One of the most powerful cyclones to hit the coast of Africa devastated the city of Beira, Mozambique, in March 2019. Cyclone Idai brought damaging winds, torrential rain, and claimed hundreds of lives. Flooding would have been even more severe but for recent improvements in a stormwater drainage system under a project to build resilience to climate change.
Around the world, communities are adapting to the increasingly severe impacts of climate change.
The World Bank is helping countries adapt and increase their capacity to weather climate shocks, with projects supporting early warning systems, disaster response, civic awareness, strengthening buildings, and post-disaster recovery. That effort is even more critical as countries face the health and economic impacts of the coronavirus pandemic.
Here are three key things to know about the World Bank Group’s efforts on adaptation and resilience.
1. Adaptation and resilience are inextricably linked to development outcomes.

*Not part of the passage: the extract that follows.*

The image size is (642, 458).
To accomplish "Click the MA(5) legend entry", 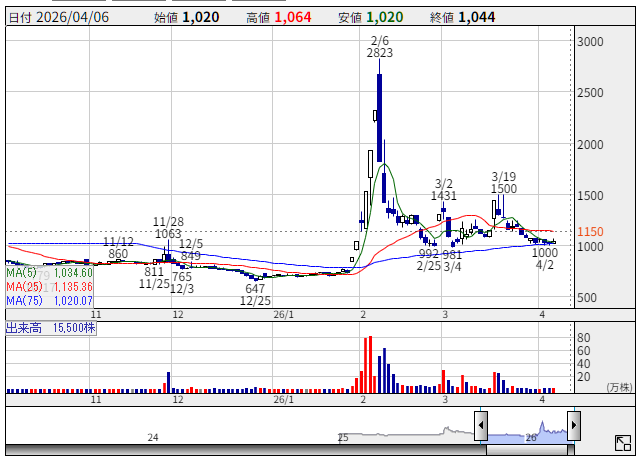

Good adaptation can deliver good development outcomes, such as safer, better-off communities or hardier crops. At the same time, securing good development requires effective adaptation measures. Investing in adaptation and resilience is not about investing in roads or bridges or powerplants alone. It is about investing in people, businesses, and communities facing the impacts of a changing climate. It is about smarter development that can deliver health, education and livelihoods.
In Kampala, for instance, even just moderate floods block enough streets to make it impossible for over a third of people to reach a hospital during a medical emergency. Disruptions caused by natural hazards, as well as poor maintenance and mismanagement of infrastructure, cost households and firms at least $390 billion a year in low- and middle-income countries. These impacts range from businesses unable to keep factories running or process payments, to people unable to go to work, send children to school, or get to a hospital.
Investments to improve the resilience of infrastructure and boost adaptation are both sound and profitable: the overall net benefits of investing in resilient infrastructure in developing countries could amount to $4.2 trillion over the lifetime of new infrastructure – a $4 benefit for each dollar invested in resilience. In Indonesia, a two-decade-old program supported by the World Bank and the Global Environment Facility has restored and improved the management of coral reefs. Today, coral reefs deliver over $3.1 billion in value annually to Indonesia through tourism alone, not including their natural protection against coastal erosion and flooding. Indonesia has seen 17 percent growth in coral reef cover in six out of seven districts, the return of rare species, a 20 percent increase in the incomes of local people, and growing awareness of the importance of ocean health.